Copy out the rows word for word, from the line with "Given: Click the SearchRequest legend entry" up to and including the line with "point(222,186)".

## RECORDS SUPPLIED
_ _ _ _
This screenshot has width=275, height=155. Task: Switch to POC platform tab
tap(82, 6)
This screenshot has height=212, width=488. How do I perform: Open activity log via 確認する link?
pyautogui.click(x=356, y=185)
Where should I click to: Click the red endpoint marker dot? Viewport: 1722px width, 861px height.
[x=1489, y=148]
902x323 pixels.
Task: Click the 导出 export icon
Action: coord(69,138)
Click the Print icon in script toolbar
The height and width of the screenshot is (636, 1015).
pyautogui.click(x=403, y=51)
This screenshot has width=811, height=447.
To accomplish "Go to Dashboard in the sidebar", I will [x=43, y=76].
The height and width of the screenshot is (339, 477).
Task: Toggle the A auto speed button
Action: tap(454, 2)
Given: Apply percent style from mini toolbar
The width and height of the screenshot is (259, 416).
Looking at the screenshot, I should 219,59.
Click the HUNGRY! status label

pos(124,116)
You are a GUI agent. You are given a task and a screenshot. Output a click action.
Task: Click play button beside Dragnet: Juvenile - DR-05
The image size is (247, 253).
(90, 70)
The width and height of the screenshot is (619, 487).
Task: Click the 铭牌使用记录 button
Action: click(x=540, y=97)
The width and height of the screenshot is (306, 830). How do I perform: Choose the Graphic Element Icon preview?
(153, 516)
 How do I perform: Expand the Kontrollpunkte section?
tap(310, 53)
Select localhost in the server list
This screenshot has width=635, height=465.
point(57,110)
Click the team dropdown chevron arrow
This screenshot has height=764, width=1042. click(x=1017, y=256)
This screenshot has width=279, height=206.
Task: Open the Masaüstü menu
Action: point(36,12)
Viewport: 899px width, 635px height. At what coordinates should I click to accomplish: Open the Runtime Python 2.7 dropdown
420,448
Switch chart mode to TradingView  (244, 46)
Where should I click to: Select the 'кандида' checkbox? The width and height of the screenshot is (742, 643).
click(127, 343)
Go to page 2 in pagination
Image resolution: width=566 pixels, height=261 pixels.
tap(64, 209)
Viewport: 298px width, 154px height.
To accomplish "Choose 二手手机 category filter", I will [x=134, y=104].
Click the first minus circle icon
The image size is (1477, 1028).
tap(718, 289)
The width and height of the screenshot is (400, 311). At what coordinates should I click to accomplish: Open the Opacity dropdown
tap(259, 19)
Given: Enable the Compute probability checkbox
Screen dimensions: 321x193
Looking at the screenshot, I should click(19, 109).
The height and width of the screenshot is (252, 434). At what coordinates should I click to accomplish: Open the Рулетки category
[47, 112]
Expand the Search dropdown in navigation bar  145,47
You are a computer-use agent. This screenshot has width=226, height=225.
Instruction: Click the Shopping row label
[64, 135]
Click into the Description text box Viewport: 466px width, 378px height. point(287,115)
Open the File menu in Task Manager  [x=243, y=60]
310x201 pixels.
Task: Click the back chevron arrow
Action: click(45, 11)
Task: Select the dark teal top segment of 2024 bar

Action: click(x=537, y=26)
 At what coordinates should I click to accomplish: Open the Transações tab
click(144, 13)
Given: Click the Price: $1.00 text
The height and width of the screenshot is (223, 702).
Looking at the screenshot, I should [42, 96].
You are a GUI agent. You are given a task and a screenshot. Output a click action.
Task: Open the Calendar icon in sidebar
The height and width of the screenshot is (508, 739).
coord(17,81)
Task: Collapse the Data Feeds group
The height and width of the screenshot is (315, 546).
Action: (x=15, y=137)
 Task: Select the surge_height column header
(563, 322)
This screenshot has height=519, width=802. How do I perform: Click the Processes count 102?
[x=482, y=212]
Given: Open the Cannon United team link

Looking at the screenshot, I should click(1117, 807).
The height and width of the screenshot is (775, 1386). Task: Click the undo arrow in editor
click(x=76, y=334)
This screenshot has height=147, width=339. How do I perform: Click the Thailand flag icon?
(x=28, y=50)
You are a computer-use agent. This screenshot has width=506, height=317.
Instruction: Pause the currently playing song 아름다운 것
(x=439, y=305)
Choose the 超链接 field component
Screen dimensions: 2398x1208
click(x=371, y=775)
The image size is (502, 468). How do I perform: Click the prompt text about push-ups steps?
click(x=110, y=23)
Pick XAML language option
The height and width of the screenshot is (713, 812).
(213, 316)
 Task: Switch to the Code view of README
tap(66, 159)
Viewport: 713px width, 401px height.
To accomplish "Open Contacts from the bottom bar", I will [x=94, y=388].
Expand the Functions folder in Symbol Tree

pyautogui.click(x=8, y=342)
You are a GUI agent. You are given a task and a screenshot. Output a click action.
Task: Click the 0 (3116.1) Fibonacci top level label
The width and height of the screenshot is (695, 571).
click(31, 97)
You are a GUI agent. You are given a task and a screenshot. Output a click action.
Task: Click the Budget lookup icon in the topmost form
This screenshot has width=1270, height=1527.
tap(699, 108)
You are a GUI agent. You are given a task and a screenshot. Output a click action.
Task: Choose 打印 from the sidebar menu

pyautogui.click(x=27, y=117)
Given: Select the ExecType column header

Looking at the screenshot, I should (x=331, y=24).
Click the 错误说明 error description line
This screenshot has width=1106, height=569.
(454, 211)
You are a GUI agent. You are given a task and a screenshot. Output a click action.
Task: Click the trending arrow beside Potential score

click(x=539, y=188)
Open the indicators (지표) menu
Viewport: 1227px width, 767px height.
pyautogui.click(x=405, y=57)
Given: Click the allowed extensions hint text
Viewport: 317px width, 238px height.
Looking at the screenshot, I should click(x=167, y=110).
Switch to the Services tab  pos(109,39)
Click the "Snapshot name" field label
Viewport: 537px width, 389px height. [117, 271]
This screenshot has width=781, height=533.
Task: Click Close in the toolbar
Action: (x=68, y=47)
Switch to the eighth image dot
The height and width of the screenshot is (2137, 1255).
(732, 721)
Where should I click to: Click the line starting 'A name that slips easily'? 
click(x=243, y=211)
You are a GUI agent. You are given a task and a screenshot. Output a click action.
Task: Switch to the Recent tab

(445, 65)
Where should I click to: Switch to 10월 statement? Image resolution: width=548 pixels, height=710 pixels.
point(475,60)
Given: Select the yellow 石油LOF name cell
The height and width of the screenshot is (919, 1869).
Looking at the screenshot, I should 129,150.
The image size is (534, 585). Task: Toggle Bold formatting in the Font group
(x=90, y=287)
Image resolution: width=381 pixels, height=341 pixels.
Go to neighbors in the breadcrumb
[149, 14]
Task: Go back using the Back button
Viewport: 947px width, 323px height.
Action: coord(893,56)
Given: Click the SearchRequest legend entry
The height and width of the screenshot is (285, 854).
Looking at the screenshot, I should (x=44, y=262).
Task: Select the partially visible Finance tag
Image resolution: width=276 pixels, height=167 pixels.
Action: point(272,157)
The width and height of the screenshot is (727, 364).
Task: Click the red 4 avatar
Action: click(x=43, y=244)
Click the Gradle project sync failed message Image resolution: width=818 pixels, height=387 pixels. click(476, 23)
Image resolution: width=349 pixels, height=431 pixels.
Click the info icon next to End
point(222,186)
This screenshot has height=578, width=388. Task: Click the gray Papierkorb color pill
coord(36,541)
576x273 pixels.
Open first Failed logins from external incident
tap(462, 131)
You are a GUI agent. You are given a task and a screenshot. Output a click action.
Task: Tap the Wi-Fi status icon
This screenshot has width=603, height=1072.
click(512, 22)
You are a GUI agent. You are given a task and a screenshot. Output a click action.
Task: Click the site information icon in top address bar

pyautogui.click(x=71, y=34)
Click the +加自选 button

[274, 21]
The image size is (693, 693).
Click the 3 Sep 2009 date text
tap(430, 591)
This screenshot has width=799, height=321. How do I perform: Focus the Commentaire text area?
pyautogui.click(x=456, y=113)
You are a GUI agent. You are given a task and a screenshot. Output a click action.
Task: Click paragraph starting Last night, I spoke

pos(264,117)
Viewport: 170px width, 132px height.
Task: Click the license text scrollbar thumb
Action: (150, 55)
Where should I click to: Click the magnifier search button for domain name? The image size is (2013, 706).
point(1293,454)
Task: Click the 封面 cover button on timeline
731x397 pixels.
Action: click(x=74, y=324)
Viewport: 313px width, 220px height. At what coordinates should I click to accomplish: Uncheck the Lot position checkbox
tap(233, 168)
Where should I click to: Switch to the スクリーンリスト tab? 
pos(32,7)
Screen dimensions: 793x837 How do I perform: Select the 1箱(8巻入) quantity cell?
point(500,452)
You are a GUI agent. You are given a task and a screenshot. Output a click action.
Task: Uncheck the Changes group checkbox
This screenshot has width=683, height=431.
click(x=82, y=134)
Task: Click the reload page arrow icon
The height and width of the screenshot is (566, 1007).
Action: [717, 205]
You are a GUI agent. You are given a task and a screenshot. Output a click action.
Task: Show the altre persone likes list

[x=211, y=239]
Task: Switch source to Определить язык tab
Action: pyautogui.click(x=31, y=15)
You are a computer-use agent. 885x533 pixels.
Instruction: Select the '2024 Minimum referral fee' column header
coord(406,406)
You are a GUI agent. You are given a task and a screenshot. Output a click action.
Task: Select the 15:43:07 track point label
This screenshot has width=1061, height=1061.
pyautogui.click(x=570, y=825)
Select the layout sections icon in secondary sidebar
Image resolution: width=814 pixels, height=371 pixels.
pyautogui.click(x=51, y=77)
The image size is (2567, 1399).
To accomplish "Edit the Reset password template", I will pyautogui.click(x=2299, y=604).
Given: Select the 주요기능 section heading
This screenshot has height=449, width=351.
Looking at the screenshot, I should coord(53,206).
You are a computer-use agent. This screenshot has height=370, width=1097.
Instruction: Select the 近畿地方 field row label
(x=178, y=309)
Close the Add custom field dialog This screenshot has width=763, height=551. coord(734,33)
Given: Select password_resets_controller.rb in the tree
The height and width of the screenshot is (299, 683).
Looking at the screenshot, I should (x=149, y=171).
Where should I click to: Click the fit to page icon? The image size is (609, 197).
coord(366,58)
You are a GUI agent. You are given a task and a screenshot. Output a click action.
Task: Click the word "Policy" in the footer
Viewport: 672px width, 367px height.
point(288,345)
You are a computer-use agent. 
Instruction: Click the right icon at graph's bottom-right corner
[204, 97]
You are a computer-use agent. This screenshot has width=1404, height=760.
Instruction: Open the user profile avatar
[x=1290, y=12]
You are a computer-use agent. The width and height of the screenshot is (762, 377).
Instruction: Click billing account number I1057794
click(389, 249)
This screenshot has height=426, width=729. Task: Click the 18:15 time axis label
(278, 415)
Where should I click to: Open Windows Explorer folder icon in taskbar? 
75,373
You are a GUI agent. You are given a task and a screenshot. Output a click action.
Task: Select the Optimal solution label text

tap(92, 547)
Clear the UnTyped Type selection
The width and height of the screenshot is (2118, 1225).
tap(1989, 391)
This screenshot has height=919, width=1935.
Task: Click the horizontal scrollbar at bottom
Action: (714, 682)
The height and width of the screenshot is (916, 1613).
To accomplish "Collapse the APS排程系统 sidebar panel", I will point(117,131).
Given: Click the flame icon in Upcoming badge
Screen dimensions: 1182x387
_ _ _ _
## REPLY TO THE EXERCISE
Given: Click the SearchRequest legend entry
The height and width of the screenshot is (285, 854).
Looking at the screenshot, I should (x=44, y=262).
Task: Select the partially visible Finance tag
Image resolution: width=276 pixels, height=167 pixels.
Action: point(272,157)
The width and height of the screenshot is (727, 364).
Task: Click the red 4 avatar
Action: click(x=43, y=244)
Click the Gradle project sync failed message Image resolution: width=818 pixels, height=387 pixels. click(476, 23)
Image resolution: width=349 pixels, height=431 pixels.
Click the info icon next to End
point(222,186)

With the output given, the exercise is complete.